急展開に戸惑ったのは読者だけではない。当事者の私は、読者の何十倍も戸惑った。雑居ビルの遥か上空を不規則に移動する怪しげな発光体。長さんはこぶしをまわして熱唱をしているし、そこにいる警官、マスコミ、野次馬、みんな立てこもり事件に夢中で気付いていない。でも、あれは間違いなくUFOだ。私は、ただ無言で狼狽するばかり。
「♪あんだだよ~」
(いやいやいや、あんだだよ~、じゃないっすよ、長さん! ほら、あれ、UFOっす! おい、みんな、見ろ、未確認飛行物体だ!)
大声で叫びたい。でも、とても言える状況じゃないんだなあ、これが。
次の瞬間、雑居ビルの遥か上空を浮遊していた発光体は、急降下を始めた。地上に迫るにつれ、円盤型のフォルムがはっきりと確認出来る。あわわわ、緊急事態だ。このままでは巨大なUFOに建物ごと押しつぶされてしまうぞ。
(あれ、小さい?)
そのUFOは、驚くほど小さかった。ぱっと見、ゴルフボールほどのサイズしかない。
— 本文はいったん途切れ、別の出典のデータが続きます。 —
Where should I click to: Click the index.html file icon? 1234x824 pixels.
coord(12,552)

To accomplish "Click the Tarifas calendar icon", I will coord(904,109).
極めて小型の未確認飛行物体は、立てこもり事件に夢中の群衆をよそに、雑居ビルの敷地内を蛍のように飛び回っている。
(長さん、呑気に歌っている場合じゃ無いっす! ほら見て、UFO! 小さい! めちゃんこカワイイ!)
それからUFOは、雑居ビルの敷地を囲むブロック塀の上を歩いていた一匹の野良猫に接近し、円盤の下部から青白い光線を浴びせると、機体の何倍もある猫を、一瞬にして機内に吸収してしまった。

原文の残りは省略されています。